In DC, the Wikipedia community looked pretty diverse, international, and inter-generational. Despite the male gender majority, the presence of several women in the conference revealed that more and more females are starting to get involved with the different projects as researchers, editors, programmers, educators, and activists. Attending the conference allowed me to meet wikipedians from different cultures and ages, and to share our experiences as peers contributors. I met several high school students from the UK who were active editors of the free encyclopedia and photographers for the Wikimedia Commons. At first I thought they were just accompanying their parents or grand parents, but after talking with them and seeing them taking lots of pictures with their SLR cameras I understood they were young passionate wikipedians. The inter-generational and inter-cultural quality of wiki-related projects is definitely one of the strengths of the community.
One of the things that struck me about the conference, was the strong presence of governmental and cultural institutions from the USA. One the one hand, the US State Department’s Office of eDiplomacy hosted the Tech@State conference in parallel to Wikimania and in the same venue. I assisted to several panels from Tech@State and learned about the different policies, projects, and collaborations, between the USA government and open data activists and developers. As Beth Simone Noveck pointed out in her keynote, the government is embracing a “wiki way” of doing things and trying to create an open mode of collaboration between citizens, experts, and policy makers. She called this new mode a “hybrid wiki” approach where citizens provide feedback and brainstorm ideas to improve their communities, and experts and policy makers translate those ideas into institutional language. The challenge of such open kind of government is to effectively write policies together and create a legislative framework that support such kind of participation and collaboration. I think that the idea of “hybrid wikis” is very powerful and it would be interesting to see how the different USA e-governement initiatives develop, especially the one on open government.

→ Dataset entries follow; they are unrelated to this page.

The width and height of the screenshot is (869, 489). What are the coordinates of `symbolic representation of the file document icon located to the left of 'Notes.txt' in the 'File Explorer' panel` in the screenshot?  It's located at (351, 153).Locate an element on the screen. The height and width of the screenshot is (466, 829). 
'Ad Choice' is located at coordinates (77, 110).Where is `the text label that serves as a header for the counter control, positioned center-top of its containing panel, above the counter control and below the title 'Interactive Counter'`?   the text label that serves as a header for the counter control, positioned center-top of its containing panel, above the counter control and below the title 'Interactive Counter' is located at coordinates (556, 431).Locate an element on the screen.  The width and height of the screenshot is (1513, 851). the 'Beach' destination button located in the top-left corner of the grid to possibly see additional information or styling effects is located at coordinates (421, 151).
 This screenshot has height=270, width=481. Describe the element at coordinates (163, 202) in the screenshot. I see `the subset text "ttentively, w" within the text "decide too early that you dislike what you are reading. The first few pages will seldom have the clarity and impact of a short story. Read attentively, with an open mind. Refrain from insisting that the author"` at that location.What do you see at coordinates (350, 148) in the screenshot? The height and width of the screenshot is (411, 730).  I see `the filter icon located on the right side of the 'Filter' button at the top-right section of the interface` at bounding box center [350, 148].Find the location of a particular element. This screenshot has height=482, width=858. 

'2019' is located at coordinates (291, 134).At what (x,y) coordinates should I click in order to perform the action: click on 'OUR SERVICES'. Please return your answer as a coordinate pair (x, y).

On the other hand, several professionals from the cultural sector participated in panels and shared their projects and experiences from the GLAM WikiProject (Galleries, Libraries, Archives & Museums). Furthermore, several events where hosted at historical venues such as the Library of Congress opening reception and the GLAM night and party at the Newseum. Among the several awesome projects, the Monmouthpedia project fascinated me. A whole town in Welsh has been mapped and tagged physically with QR codes, and has been documented with articles about places, persons, plants, and other things from Monmouth in Wikipedia. I also liked very much the Wiki Loves Monuments contest, that invites photographers to capture images of national monuments and donating them to the Wikimedia Commons. The contest was first organized in The Netherlands in 2010, and in its second iteration involved 18 countries in Europe. In 2012, the contest is going worldwide and Wikipedia national chapters are helping to coordinate the organization in different countries.